Action item: Please output every record exactly, keeping each line as it is.

Records provided:
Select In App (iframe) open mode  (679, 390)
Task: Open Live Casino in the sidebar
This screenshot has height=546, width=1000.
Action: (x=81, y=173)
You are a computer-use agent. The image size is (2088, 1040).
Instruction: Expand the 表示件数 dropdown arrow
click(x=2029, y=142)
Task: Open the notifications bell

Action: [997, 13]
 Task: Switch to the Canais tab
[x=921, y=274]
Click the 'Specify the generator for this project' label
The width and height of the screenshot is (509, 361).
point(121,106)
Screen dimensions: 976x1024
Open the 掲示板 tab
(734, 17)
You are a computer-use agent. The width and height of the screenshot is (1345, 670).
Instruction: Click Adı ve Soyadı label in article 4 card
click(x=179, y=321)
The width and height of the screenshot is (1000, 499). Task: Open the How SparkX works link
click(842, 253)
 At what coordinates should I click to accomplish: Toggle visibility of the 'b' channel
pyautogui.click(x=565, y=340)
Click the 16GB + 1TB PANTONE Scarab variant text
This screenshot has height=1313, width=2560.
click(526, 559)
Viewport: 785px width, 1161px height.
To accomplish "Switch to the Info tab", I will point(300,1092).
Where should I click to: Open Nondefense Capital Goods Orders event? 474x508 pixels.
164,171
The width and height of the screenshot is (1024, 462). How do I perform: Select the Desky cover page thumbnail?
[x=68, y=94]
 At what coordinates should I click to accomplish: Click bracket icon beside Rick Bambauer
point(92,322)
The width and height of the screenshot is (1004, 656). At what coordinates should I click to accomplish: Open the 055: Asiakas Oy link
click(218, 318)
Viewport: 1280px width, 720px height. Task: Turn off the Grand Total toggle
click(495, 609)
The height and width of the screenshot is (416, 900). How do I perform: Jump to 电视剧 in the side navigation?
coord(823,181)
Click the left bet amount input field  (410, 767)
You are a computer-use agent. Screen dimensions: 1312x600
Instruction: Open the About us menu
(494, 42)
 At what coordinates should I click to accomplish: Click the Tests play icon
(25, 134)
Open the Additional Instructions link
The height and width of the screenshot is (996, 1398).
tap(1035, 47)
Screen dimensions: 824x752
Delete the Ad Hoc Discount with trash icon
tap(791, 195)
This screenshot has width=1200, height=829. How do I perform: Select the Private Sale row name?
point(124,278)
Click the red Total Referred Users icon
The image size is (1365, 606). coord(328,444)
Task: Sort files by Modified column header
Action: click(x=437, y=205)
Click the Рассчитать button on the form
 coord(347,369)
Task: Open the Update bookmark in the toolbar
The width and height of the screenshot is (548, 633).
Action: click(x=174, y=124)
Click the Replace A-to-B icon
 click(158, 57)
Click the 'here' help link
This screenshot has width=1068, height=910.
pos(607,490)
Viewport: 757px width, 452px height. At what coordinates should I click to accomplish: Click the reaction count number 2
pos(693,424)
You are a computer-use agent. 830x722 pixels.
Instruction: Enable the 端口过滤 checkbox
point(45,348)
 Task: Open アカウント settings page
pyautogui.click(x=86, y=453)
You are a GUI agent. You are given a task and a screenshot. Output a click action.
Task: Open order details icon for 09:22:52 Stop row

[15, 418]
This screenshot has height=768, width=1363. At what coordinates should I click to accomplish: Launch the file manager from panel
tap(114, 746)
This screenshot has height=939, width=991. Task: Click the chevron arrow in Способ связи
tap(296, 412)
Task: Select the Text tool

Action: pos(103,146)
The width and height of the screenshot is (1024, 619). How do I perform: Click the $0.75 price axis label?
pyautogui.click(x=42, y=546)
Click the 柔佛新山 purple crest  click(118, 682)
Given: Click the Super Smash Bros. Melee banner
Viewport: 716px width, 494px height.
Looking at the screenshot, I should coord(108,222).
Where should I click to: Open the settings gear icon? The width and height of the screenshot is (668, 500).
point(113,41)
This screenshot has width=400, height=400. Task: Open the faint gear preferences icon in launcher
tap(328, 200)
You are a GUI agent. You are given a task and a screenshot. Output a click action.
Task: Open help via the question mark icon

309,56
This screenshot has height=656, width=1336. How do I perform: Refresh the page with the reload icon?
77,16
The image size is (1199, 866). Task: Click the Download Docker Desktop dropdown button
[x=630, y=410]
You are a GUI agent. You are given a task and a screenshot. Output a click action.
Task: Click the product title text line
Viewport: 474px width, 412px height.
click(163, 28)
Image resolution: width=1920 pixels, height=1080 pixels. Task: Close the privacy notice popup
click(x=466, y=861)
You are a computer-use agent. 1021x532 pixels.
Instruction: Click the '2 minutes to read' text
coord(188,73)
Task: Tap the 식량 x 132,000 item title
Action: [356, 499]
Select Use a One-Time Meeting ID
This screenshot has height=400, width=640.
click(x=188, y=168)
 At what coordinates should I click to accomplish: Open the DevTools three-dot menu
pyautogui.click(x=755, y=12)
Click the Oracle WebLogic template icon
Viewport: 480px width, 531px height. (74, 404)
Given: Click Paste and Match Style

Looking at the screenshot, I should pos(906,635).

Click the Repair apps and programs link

Reply to the task:
Select In App (iframe) open mode  (679, 390)
Task: Open Live Casino in the sidebar
This screenshot has height=546, width=1000.
Action: (x=81, y=173)
You are a computer-use agent. The image size is (2088, 1040).
Instruction: Expand the 表示件数 dropdown arrow
click(x=2029, y=142)
Task: Open the notifications bell

Action: [997, 13]
 Task: Switch to the Canais tab
[x=921, y=274]
Click the 'Specify the generator for this project' label
The width and height of the screenshot is (509, 361).
point(121,106)
Screen dimensions: 976x1024
Open the 掲示板 tab
(734, 17)
You are a computer-use agent. The width and height of the screenshot is (1345, 670).
Instruction: Click Adı ve Soyadı label in article 4 card
click(x=179, y=321)
The width and height of the screenshot is (1000, 499). Task: Open the How SparkX works link
click(842, 253)
 At what coordinates should I click to accomplish: Toggle visibility of the 'b' channel
pyautogui.click(x=565, y=340)
Click the 16GB + 1TB PANTONE Scarab variant text
This screenshot has height=1313, width=2560.
click(526, 559)
Viewport: 785px width, 1161px height.
To accomplish "Switch to the Info tab", I will point(300,1092).
Where should I click to: Open Nondefense Capital Goods Orders event? 474x508 pixels.
164,171
The width and height of the screenshot is (1024, 462). How do I perform: Select the Desky cover page thumbnail?
[x=68, y=94]
 At what coordinates should I click to accomplish: Click bracket icon beside Rick Bambauer
point(92,322)
The width and height of the screenshot is (1004, 656). At what coordinates should I click to accomplish: Open the 055: Asiakas Oy link
click(218, 318)
Viewport: 1280px width, 720px height. Task: Turn off the Grand Total toggle
click(495, 609)
The height and width of the screenshot is (416, 900). How do I perform: Jump to 电视剧 in the side navigation?
coord(823,181)
Click the left bet amount input field  (410, 767)
You are a computer-use agent. Screen dimensions: 1312x600
Instruction: Open the About us menu
(494, 42)
 At what coordinates should I click to accomplish: Click the Tests play icon
(25, 134)
Open the Additional Instructions link
The height and width of the screenshot is (996, 1398).
tap(1035, 47)
Screen dimensions: 824x752
Delete the Ad Hoc Discount with trash icon
tap(791, 195)
This screenshot has width=1200, height=829. How do I perform: Select the Private Sale row name?
point(124,278)
Click the red Total Referred Users icon
The image size is (1365, 606). coord(328,444)
Task: Sort files by Modified column header
Action: click(x=437, y=205)
Click the Рассчитать button on the form
 coord(347,369)
Task: Open the Update bookmark in the toolbar
The width and height of the screenshot is (548, 633).
Action: click(x=174, y=124)
Click the Replace A-to-B icon
 click(158, 57)
Click the 'here' help link
This screenshot has width=1068, height=910.
pos(607,490)
Viewport: 757px width, 452px height. At what coordinates should I click to accomplish: Click the reaction count number 2
pos(693,424)
You are a computer-use agent. 830x722 pixels.
Instruction: Enable the 端口过滤 checkbox
point(45,348)
 Task: Open アカウント settings page
pyautogui.click(x=86, y=453)
You are a GUI agent. You are given a task and a screenshot. Output a click action.
Task: Open order details icon for 09:22:52 Stop row

[15, 418]
This screenshot has height=768, width=1363. At what coordinates should I click to accomplish: Launch the file manager from panel
tap(114, 746)
This screenshot has height=939, width=991. Task: Click the chevron arrow in Способ связи
tap(296, 412)
Task: Select the Text tool

Action: pos(103,146)
The width and height of the screenshot is (1024, 619). How do I perform: Click the $0.75 price axis label?
pyautogui.click(x=42, y=546)
Click the 柔佛新山 purple crest  click(118, 682)
Given: Click the Super Smash Bros. Melee banner
Viewport: 716px width, 494px height.
Looking at the screenshot, I should coord(108,222).
Where should I click to: Open the settings gear icon? The width and height of the screenshot is (668, 500).
point(113,41)
This screenshot has width=400, height=400. Task: Open the faint gear preferences icon in launcher
tap(328, 200)
You are a GUI agent. You are given a task and a screenshot. Output a click action.
Task: Open help via the question mark icon

309,56
This screenshot has height=656, width=1336. How do I perform: Refresh the page with the reload icon?
77,16
The image size is (1199, 866). Task: Click the Download Docker Desktop dropdown button
[x=630, y=410]
You are a GUI agent. You are given a task and a screenshot. Output a click action.
Task: Click the product title text line
Viewport: 474px width, 412px height.
click(163, 28)
Image resolution: width=1920 pixels, height=1080 pixels. Task: Close the privacy notice popup
click(x=466, y=861)
You are a computer-use agent. 1021x532 pixels.
Instruction: Click the '2 minutes to read' text
coord(188,73)
Task: Tap the 식량 x 132,000 item title
Action: [356, 499]
Select Use a One-Time Meeting ID
This screenshot has height=400, width=640.
click(x=188, y=168)
 At what coordinates should I click to accomplish: Open the DevTools three-dot menu
pyautogui.click(x=755, y=12)
Click the Oracle WebLogic template icon
Viewport: 480px width, 531px height. (74, 404)
Given: Click Paste and Match Style

Looking at the screenshot, I should pos(906,635).

Click the Repair apps and programs link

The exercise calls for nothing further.